Put the lines of the records, from the line with "This screenshot has height=657, width=876." through the end, into a numbered list, omitting blank lines and leaving out the pictures.

* START Source data *

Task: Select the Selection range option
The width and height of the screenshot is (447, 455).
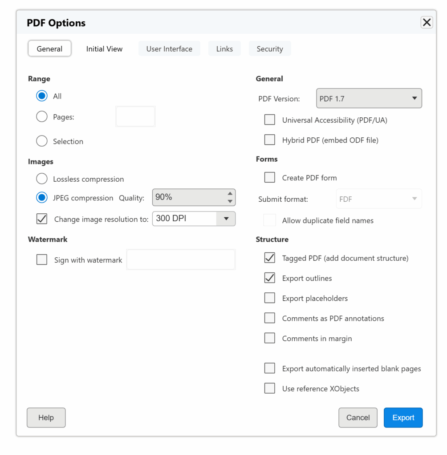Action: pos(42,141)
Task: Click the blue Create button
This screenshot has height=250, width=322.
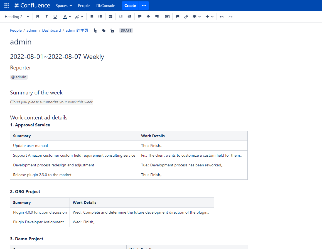Action: [130, 6]
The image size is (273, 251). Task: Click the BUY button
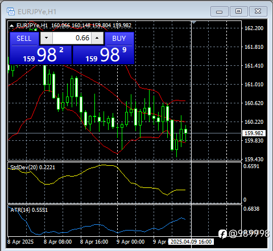point(119,39)

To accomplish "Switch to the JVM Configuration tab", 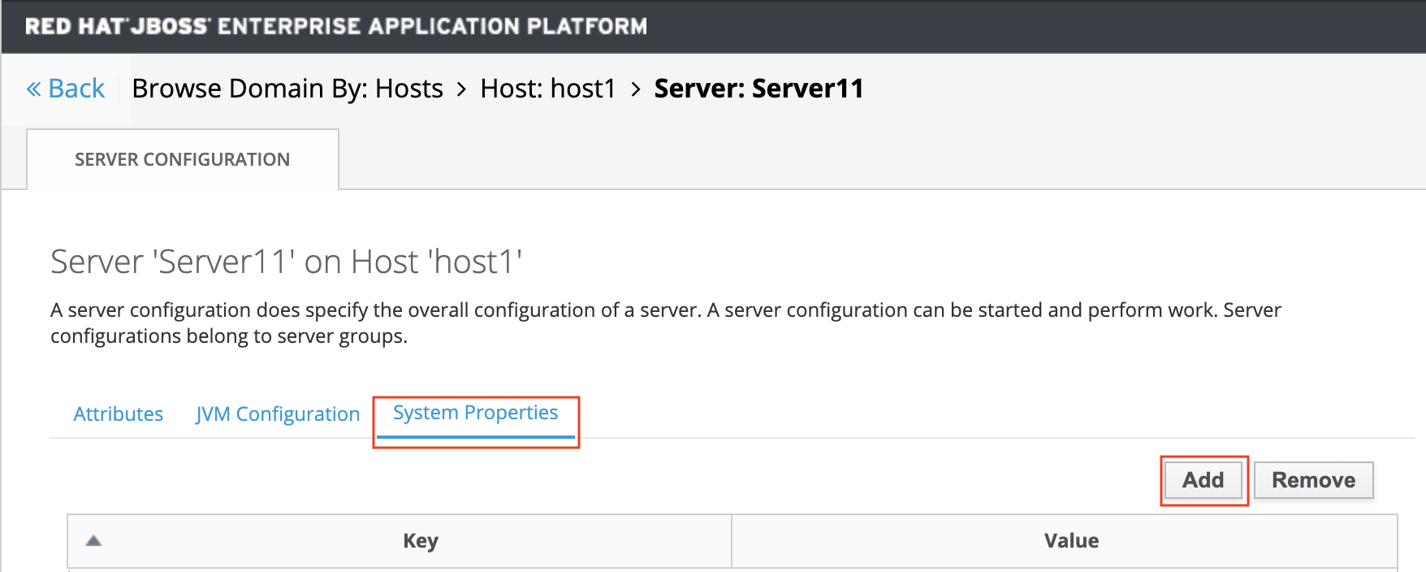I will 278,414.
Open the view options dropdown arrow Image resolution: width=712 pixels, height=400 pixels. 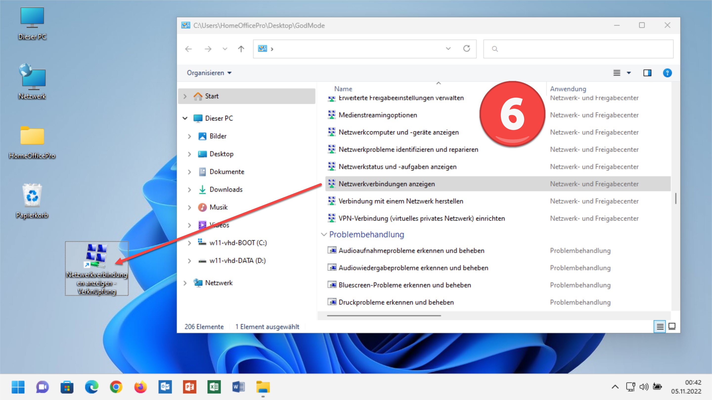[x=629, y=73]
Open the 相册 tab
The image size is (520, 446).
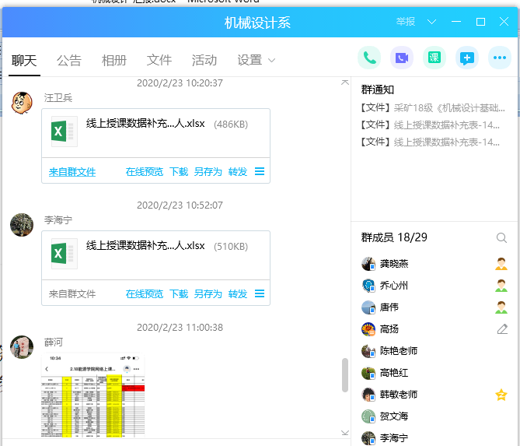tap(114, 61)
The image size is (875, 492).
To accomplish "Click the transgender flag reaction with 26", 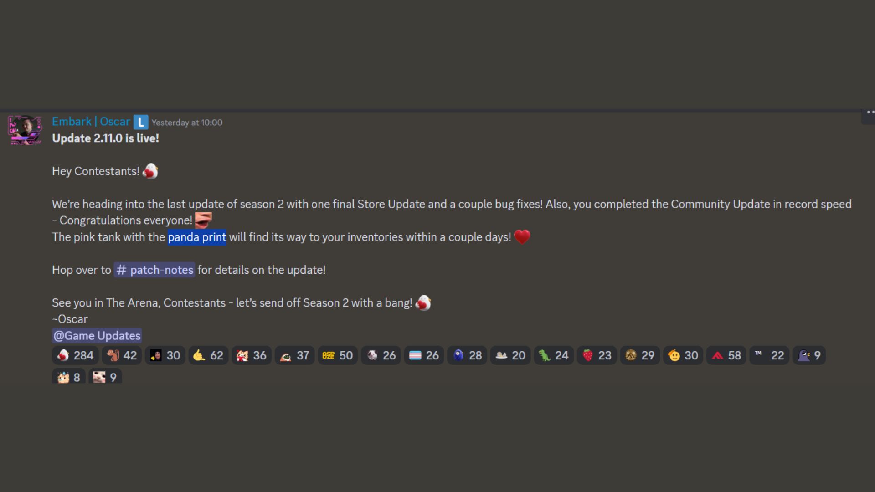I will point(424,355).
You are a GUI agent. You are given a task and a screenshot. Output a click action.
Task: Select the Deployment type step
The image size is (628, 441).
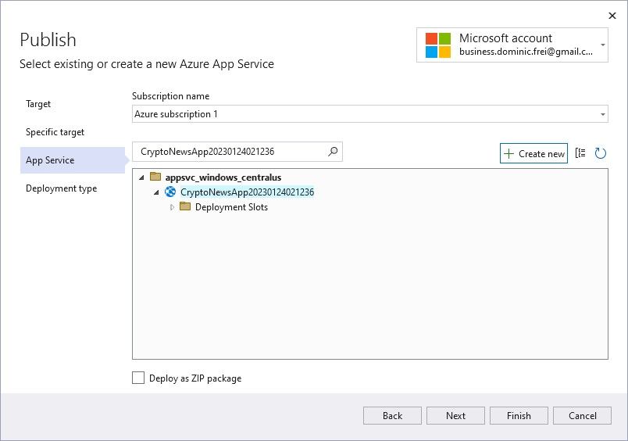61,188
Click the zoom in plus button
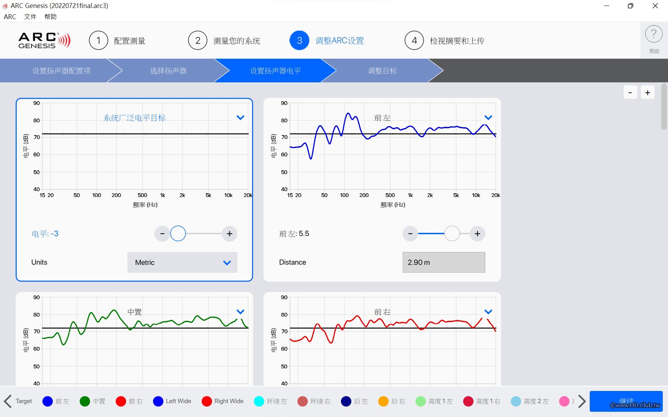This screenshot has width=668, height=417. point(647,92)
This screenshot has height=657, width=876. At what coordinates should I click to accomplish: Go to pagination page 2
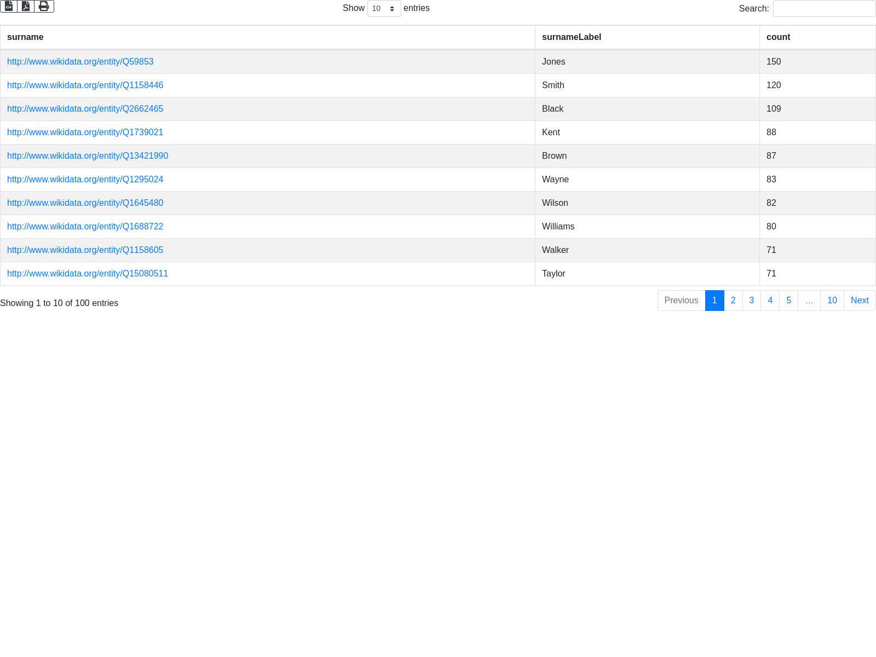(x=733, y=301)
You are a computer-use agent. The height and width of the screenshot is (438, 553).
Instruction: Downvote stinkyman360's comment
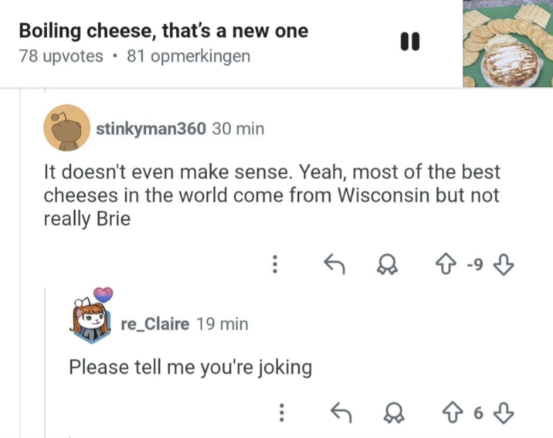tap(503, 266)
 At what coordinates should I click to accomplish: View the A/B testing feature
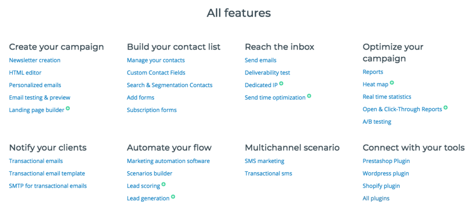[x=377, y=122]
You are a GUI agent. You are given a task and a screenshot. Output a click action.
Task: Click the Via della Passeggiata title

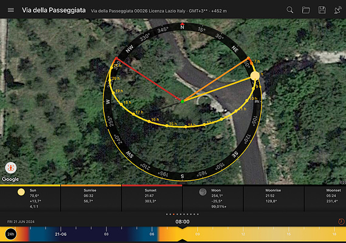[54, 10]
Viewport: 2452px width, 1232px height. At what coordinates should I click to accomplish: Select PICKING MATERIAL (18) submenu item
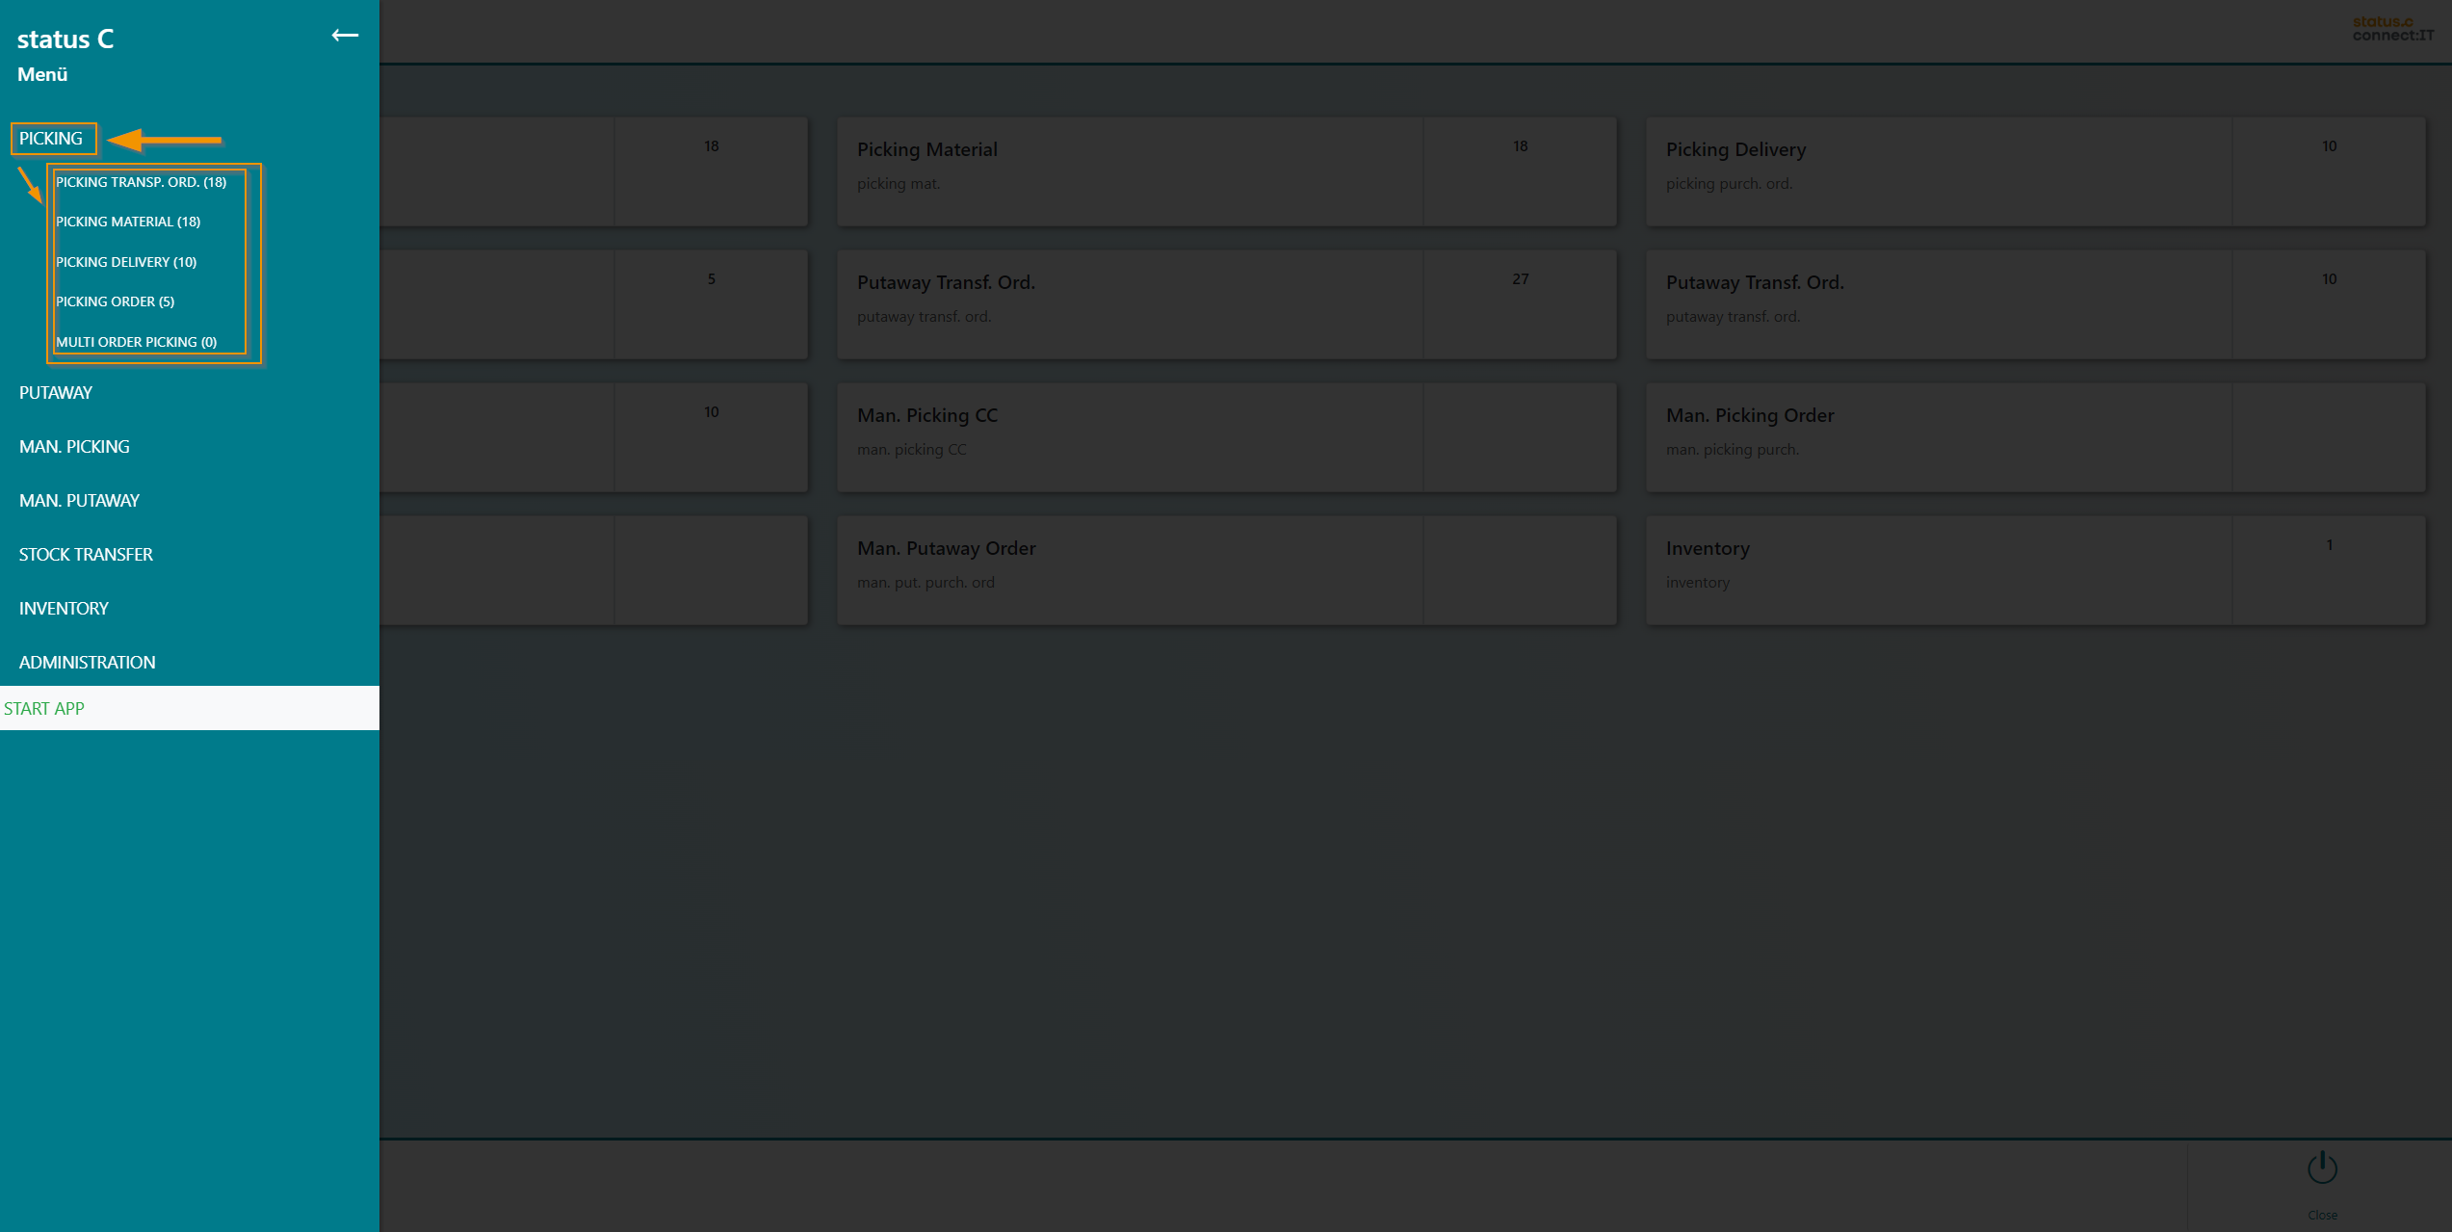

* END Source data *

** The completed task **
1. This screenshot has height=657, width=876. At what coordinates should I click to accomplish: Go to pagination page 2
2. (x=733, y=301)
3. You are a computer-use agent. The height and width of the screenshot is (438, 553).
4. Instruction: Downvote stinkyman360's comment
5. tap(503, 266)
6.  At what coordinates should I click to accomplish: View the A/B testing feature
7. [x=377, y=122]
8. You are a GUI agent. You are given a task and a screenshot. Output a click action.
9. Task: Click the Via della Passeggiata title
10. [54, 10]
11. Viewport: 2452px width, 1232px height. At what coordinates should I click to accomplish: Select PICKING MATERIAL (18) submenu item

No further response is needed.